Según la ley, toda persona es inocente hasta que se demuestre lo contrario. Según la experiencia cotidiana, toda persona parece ser culpable hasta que se compruebe lo contrario. Pero para cuando esto ocurre, suele haber ya daños irreparables e irreversibles, tales como amistades perdidas, sociedades disueltas, parejas rotas, proyectos abandonados, vínculos fraternales, paternales o filiales quebrados, lazos destruidos, autoestimas arrasadas y otras variantes.

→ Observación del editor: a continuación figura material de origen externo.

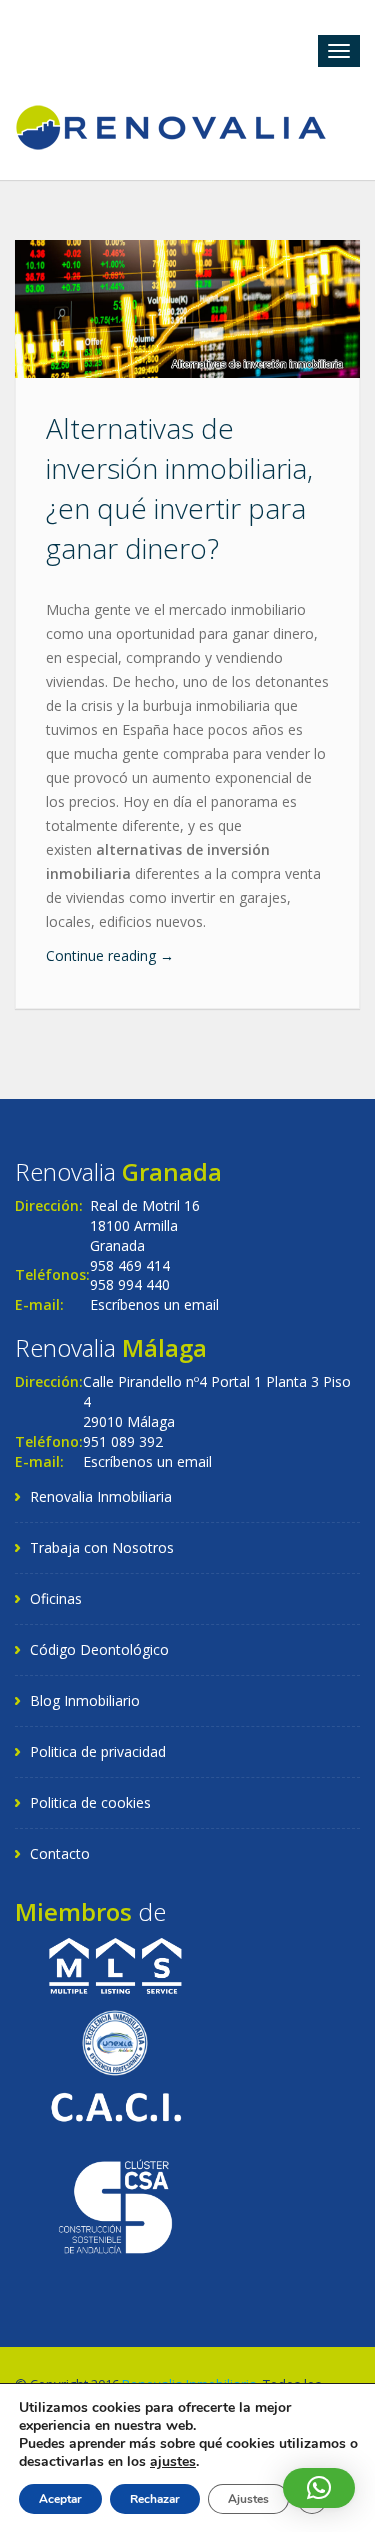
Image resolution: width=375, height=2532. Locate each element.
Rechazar (155, 2499)
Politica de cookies (90, 1802)
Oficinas (56, 1598)
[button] (319, 2488)
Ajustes (248, 2499)
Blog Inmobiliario (85, 1700)
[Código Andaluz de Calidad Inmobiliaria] (115, 2105)
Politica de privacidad (98, 1751)
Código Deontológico (99, 1649)
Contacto (60, 1853)
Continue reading (110, 955)
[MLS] (115, 1964)
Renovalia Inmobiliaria (101, 1496)
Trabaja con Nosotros (102, 1547)
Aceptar (60, 2499)
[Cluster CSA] (115, 2205)
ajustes (173, 2462)
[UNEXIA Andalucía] (115, 2040)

Quien se atreve a culpar, obtiene un lugar de poder. Se convierte en juez, determina castigos, exige reparaciones. Por causa de su herida, real o presunta, pasa al centro de la escena. Su ofensa lo habilita a repartir puniciones, azotes y anatemas. Le da poder sobre el culpable. Pocos poderes suelen ser usados de manera tan arbitraria como el que un ofendido tiene sobre su ofensor.
Te señalo como culpable de mi pena, de mi dolor, de mi desdicha, de mi frustración, de mi desencanto, de mi pérdida. Y, en el acto, eso me da derechos sobre ti. El vínculo entre culpador y culpado es uno de los más experimentados y arraigados en nuestra cultura.
Sin embargo, si alguien busca en el diccionario (incluido el de la Real Academia en su última versión) la palabra culpador no la encontrará. Aparecen, en cambio culpado, culpable o culpabilidad. Si es cierto que el lenguaje refleja los modos en que pensamos y vivimos, parecería que existe el culpable, pero no el adjudicador de la culpa. Es decir, cualquiera puede ser culpable o culpado. Parecería que hasta es posible la existencia de la culpa o del culpado sin un culpador.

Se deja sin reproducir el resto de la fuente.